American politician (born 1953)

Ernest Gilbert "Ernie" Leidiger (born August 7, 1953) is from Wisconsin. He entered the U.S. Navy in 1971 and was stationed at several facilities and ships throughout his career. He retired as a Naval Officer and established businesses in California and Minnesota. He was a former member of the Minnesota House of Representatives and a member of the Republican Party of Minnesota. He represented District 47A, and subsequently 34A, which includes central and western Carver County in the southern part of the state.
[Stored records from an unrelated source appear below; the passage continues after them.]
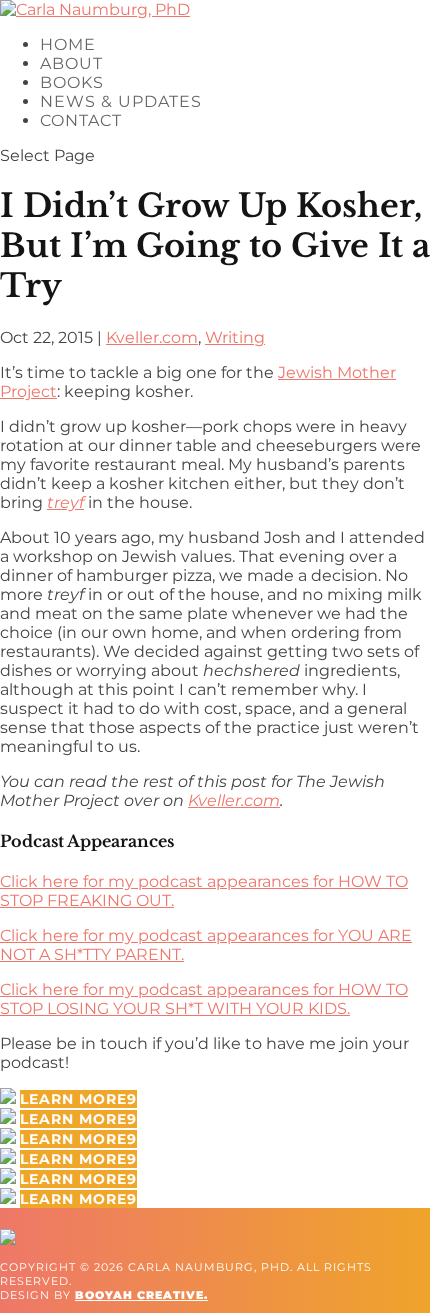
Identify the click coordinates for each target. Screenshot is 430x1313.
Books (72, 82)
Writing (235, 337)
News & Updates (121, 101)
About (71, 63)
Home (68, 44)
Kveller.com (152, 337)
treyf (65, 502)
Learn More (73, 1099)
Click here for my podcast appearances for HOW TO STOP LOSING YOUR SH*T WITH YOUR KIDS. (204, 999)
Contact (81, 120)
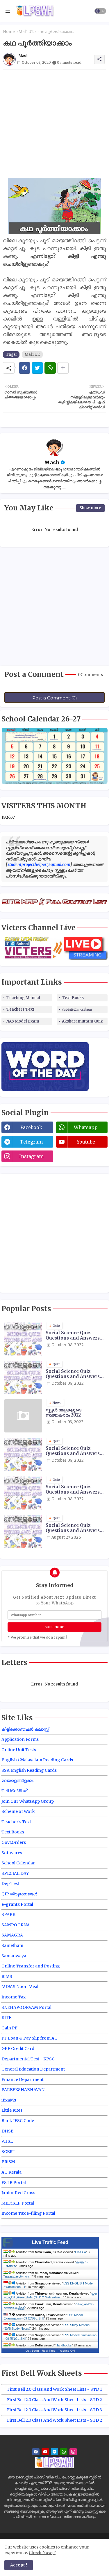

He was a former general manager and owner of Brothers Office Furniture, President of Leidiger & Associates, Inc., a media rep firm, and CEO of Operation Homefront, a national non-profit serving Military Families.

==Early life, education, and career==
Leidiger graduated from Oconomowoc High School in Southern Wisconsin. He joined the U.S. Navy in 1971 and graduated from the United States Naval Academy in Annapolis, Maryland with a B.S. in General Engineering. He subsequently received a M.S. in Management from Salve Regina College in Newport, Rhode Island, then went on to the Naval War College, also in Newport, where he earned his M.A. in National Security and Strategic Planning. He served on several Navy ships as a Surface Warfare Officer, and served on the staff of Central Command during the Persian Gulf War's Operation Desert Storm. He was co-founder of Operation Homefront, a nonprofit organization serving military families of deployed service members. He moved to Minnesota in 2005.

==Minnesota House of Representatives==
Leidiger served on the Transportation, State Government, Jobs, and Public Safety Committees in the Minnesota House of Representatives. He was active in calling for holding the line on excessive spending in government. Leidiger was recognized by several organizations for his promotion of small businesses, and private sector job creation. He was a member of several transportation corridor working groups.

Leidiger was a leader in promoting jobs in the state, and promoted the second chance coalition for former inmates. He also carried the E-Verify bill to help businesses to quickly establish a perspective workers eligibility to work in the United States. This bill was vetoed by the Democratic Governor.

In May 2011, Leidiger invited Bradlee Dean, head of You Can Run But You Cannot Hide International, to deliver a prayer in front of the Minnesota House of Representatives. Dean was subsequently criticized by members of both parties for his divisive prayer; Leidiger apologized for inviting Dean, stating that it was an "honest mistake" and comparing his position on homosexuality to that of Nazi Germany.

Leidiger was first elected to the House in 2010. In 2012 redistricting reduced the geographical size of the district, removing Scott County and renumbering the district to 47A. On May 15, 2012 Leidiger was endorsed for re-election by the Carver County GOP by acclamation without an opponent being nominated against him. On November 6, 2012, Leidiger was re-elected for a second term with 64% of the vote. He announced on February 5, 2014 that he would not run for re-election in 2014.